14 Novembro 2024
Não é “despolitização”. Eles desejam autonomia, mas também apoio ao trabalho hoje isolado e precário. Mobilizam-se de forma mais flexível e valorizam a diversidade. Assistência aos “plataformizados” e comunicação inovadora podem ser o começo para a renovação de bases.
O artigo é de Clemente Ganz Lúcio, Diretor técnico do Departamento Intersindical de Estatística e Estudos Socioeconômicos (DIEESE), publicado por Outras Palavras, 11-11-2024.
A sindicalização é uma ação contínua e essencial no trabalho de base dos dirigentes e ativistas sindicais. Os desafios para atrair e engajar trabalhadores de todas as idades são constantes, mas os jovens sempre representam uma barreira a ser enfrentada. Os debates indicam a necessidade de inovações nas estratégias que visam à filiação dos trabalhadores aos sindicatos, ampliando, assim, a representatividade, a proteção e o poder sindical. Estudos da OCDE indicam que a baixa taxa de adesão sindical entre os jovens é um fator importante na queda global da densidade sindical. De acordo com o levantamento, apenas 7% dos sindicalizados na área da OCDE são jovens e a adesão a sindicatos tende a seguir uma curva em “U” invertido, atingindo seu ponto mais alto em trabalhadores com cerca de 40 anos.
Para que um trabalhador decida se sindicalizar é fundamental que se sinta conectado ao sindicato e veja valor em sua atuação e, com o jovem, não é diferente.
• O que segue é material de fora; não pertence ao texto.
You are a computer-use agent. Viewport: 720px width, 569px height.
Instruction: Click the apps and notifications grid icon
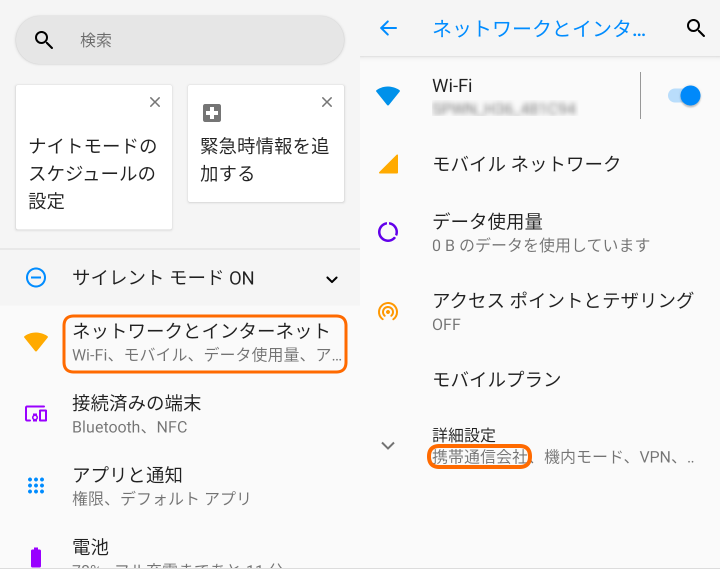[36, 486]
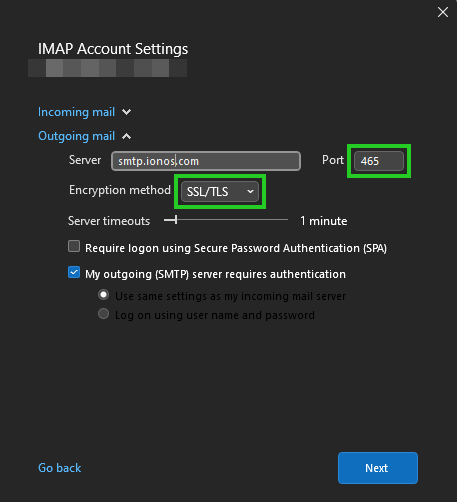457x502 pixels.
Task: Click the Incoming mail section heading
Action: [x=76, y=112]
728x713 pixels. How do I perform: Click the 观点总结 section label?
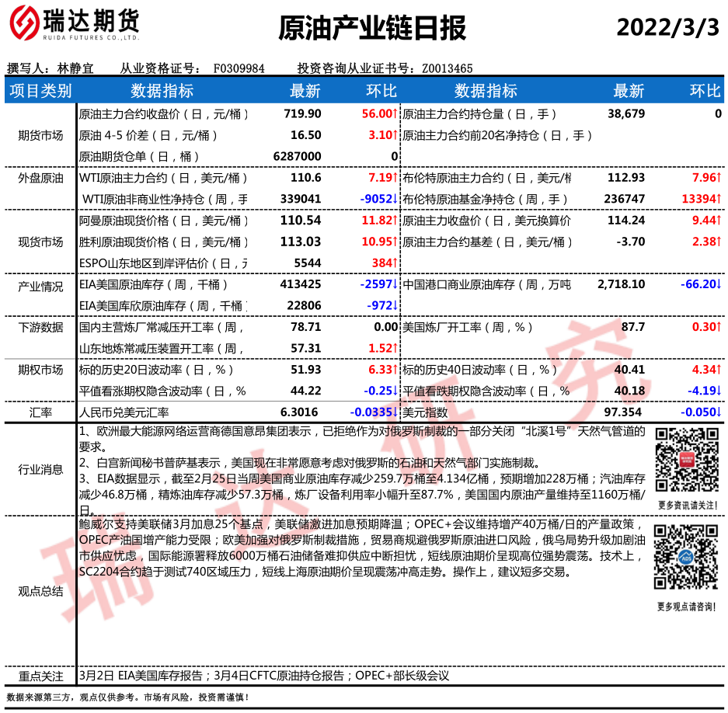pos(40,591)
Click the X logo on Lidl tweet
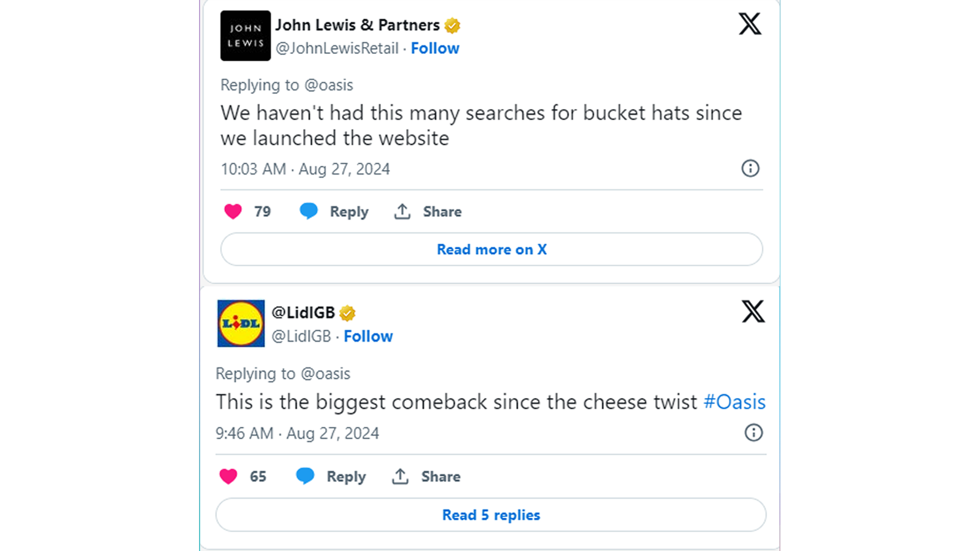 [x=753, y=312]
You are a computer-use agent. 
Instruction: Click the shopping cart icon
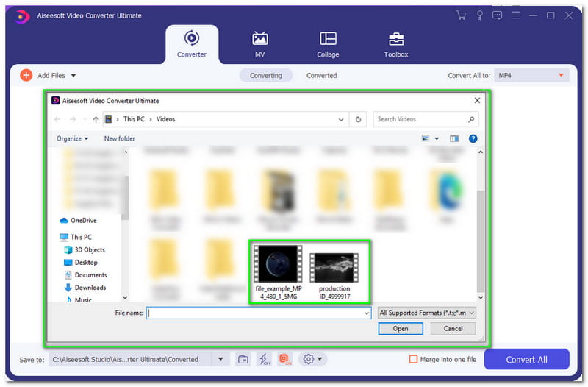click(461, 15)
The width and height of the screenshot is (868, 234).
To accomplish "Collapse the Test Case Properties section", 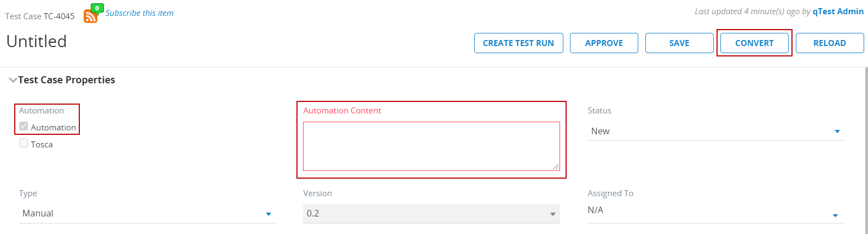I will (13, 80).
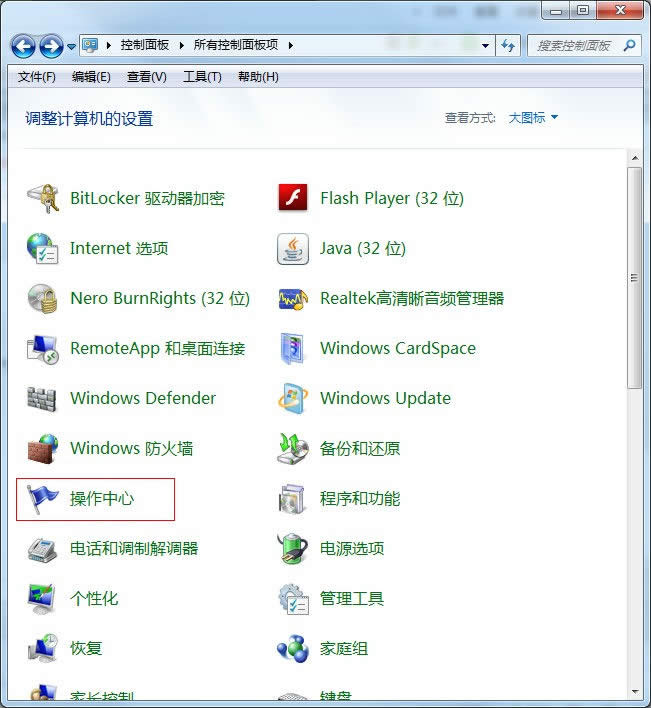Open the 操作中心 flag icon

(x=43, y=498)
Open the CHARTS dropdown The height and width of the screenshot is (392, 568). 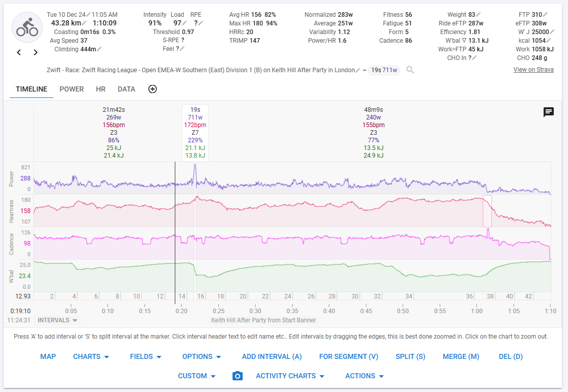pos(91,356)
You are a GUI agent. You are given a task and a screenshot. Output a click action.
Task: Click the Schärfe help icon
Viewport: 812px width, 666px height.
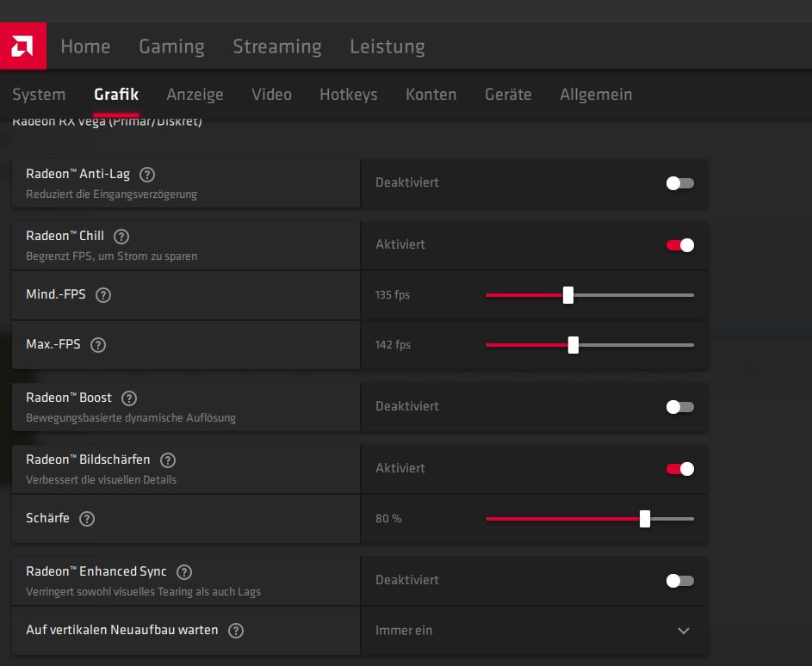tap(87, 519)
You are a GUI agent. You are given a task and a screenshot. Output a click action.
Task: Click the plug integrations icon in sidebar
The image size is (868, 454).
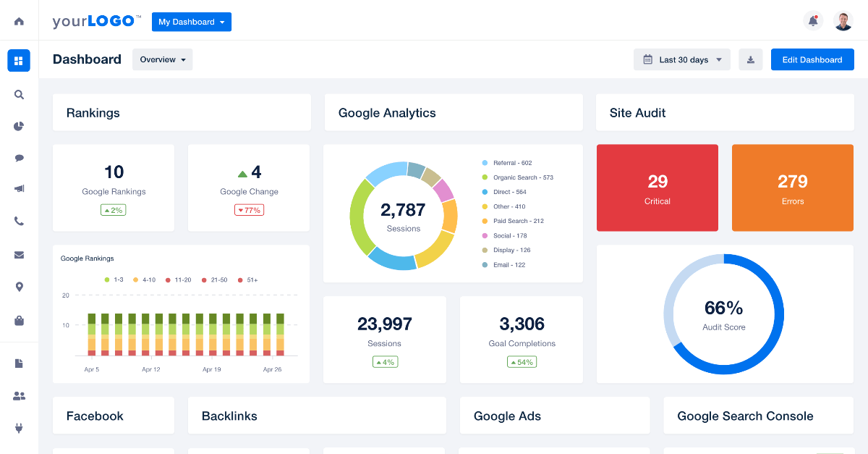pyautogui.click(x=19, y=428)
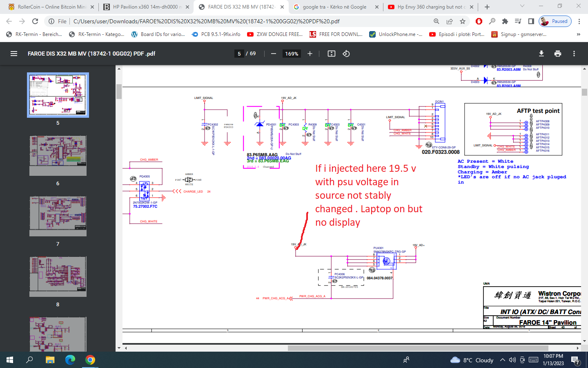Image resolution: width=588 pixels, height=368 pixels.
Task: Open the UnlockPhone.me bookmark
Action: tap(396, 34)
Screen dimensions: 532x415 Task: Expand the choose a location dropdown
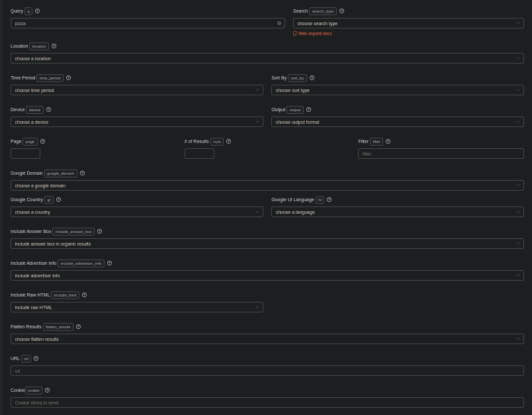click(267, 58)
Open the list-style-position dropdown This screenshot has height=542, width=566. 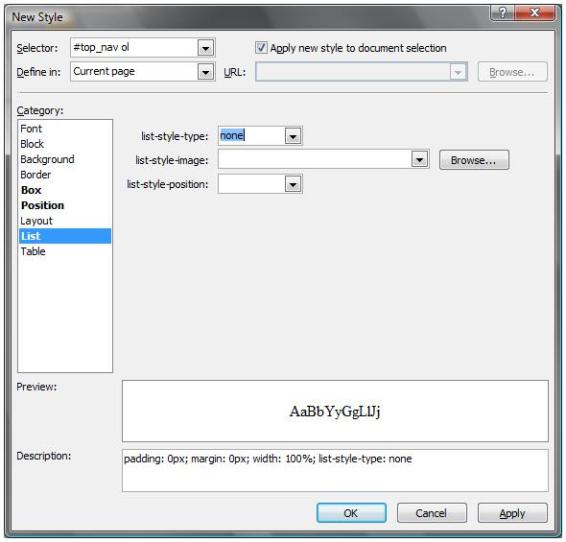click(293, 185)
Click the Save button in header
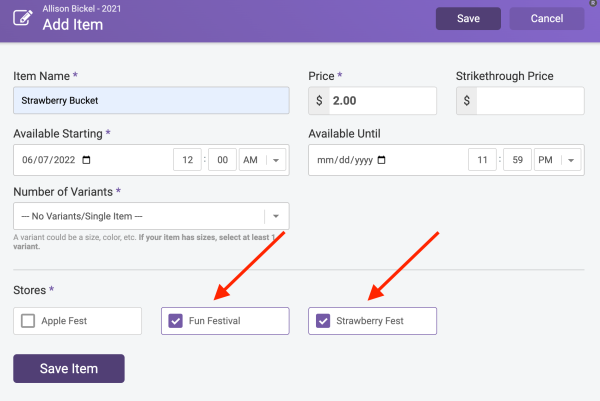Viewport: 600px width, 401px height. pos(468,18)
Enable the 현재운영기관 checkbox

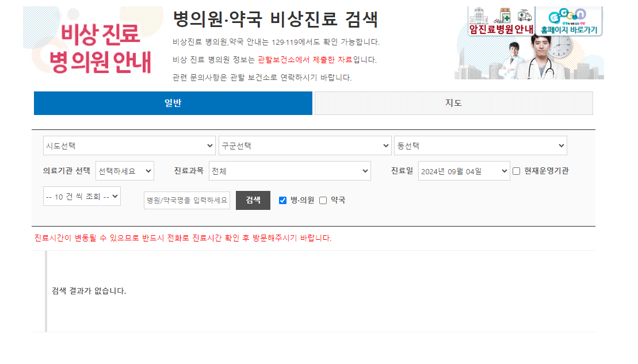click(x=516, y=171)
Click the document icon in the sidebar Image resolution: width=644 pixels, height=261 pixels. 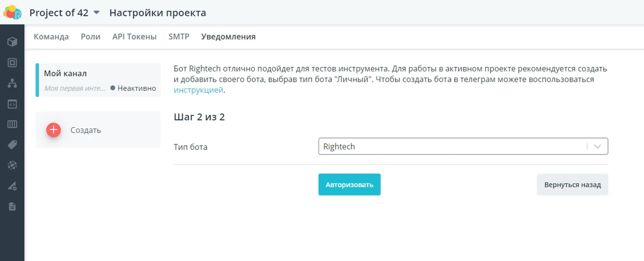point(12,207)
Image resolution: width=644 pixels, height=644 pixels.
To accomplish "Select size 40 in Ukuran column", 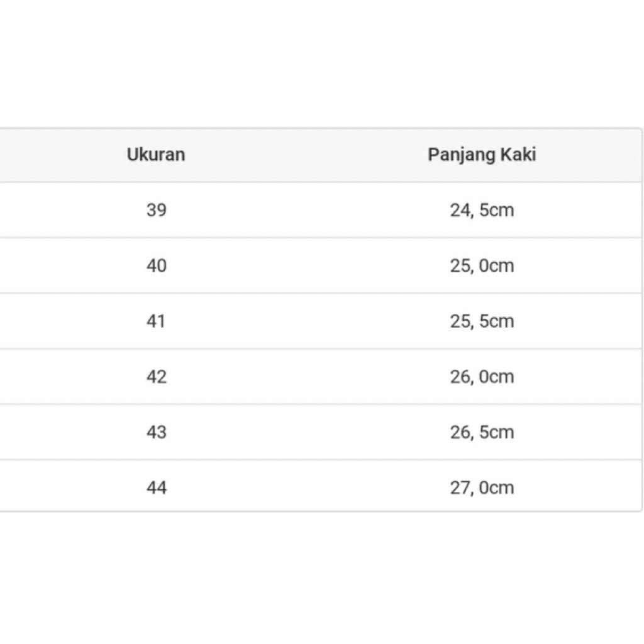I will point(156,265).
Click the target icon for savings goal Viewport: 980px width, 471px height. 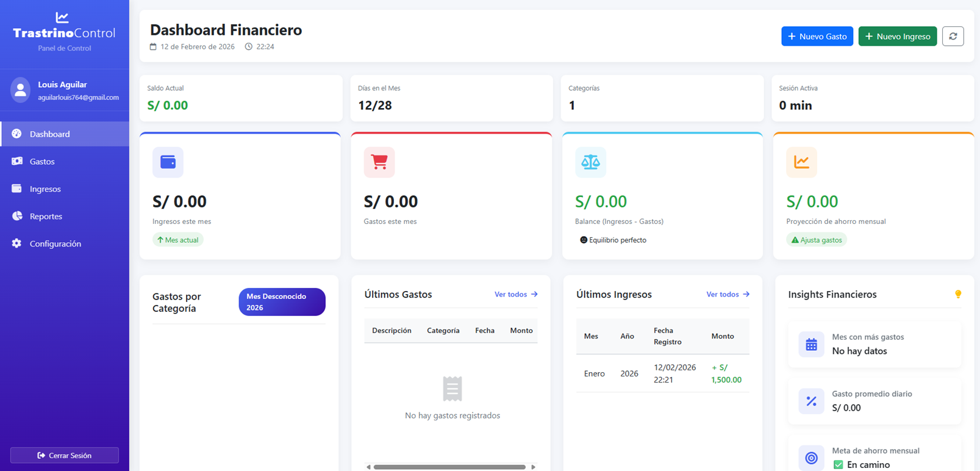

O que cabe considerar é quais são as características que marcam as atuais novas gerações que chegam para ingressar no mundo do trabalho remunerado. As transformações econômicas, sociais, políticas e culturais definem a visão de mundo e as novas gerações desenvolvem abordagens existenciais e de modo de vida que se diferem das gerações anteriores.
O desenvolvimento da relação com o sindicato passa pela presença constante e significativa dos dirigentes no ambiente de trabalho, pela apresentação dos benefícios que a filiação pode proporcionar e pela demonstração do impacto positivo que o sindicato pode ter nas condições de trabalho e de vida dos trabalhadores. Quando um sindicato é percebido como ativo e eficaz, capaz de melhorar salários, defender direitos e cuidar das condições de trabalho, ele se torna mais atrativo também para os jovens, que buscam suporte e segurança em suas trajetórias profissionais.
O sindicato também tem o desafio de se apresentar como um espaço de encontro, de acesso e de promoção de atividades culturais e recreativas, de lazer, de momentos lúdicos, com sessões de cinema, teatro, atividades de literatura e de música, com atividades esportivas, entre outras possibilidades. Nesses espaços e momentos as pessoas se conhecem, relacionam-se, criam identidades e confiança.
Segundo a OIT – Organização Internacional do Trabalho, jovem é a população na faixa etária de 15 a 24 anos. As políticas públicas no Brasil consideram juventude a população na faixa etária de 15 a 29 anos. É longa a extensão da faixa etária da juventude, compreendendo a possibilidade de identificar-se vários recortes que estarão associados a outras características como a inserção educacional, a formação profissional acumulada, a experiência em curso ou vivida de transição escola – trabalho, a necessidade ou urgência de um emprego e de renda etc. E a sua situação econômica, suas carências e necessidades, suas expectativas com o presente e o futuro.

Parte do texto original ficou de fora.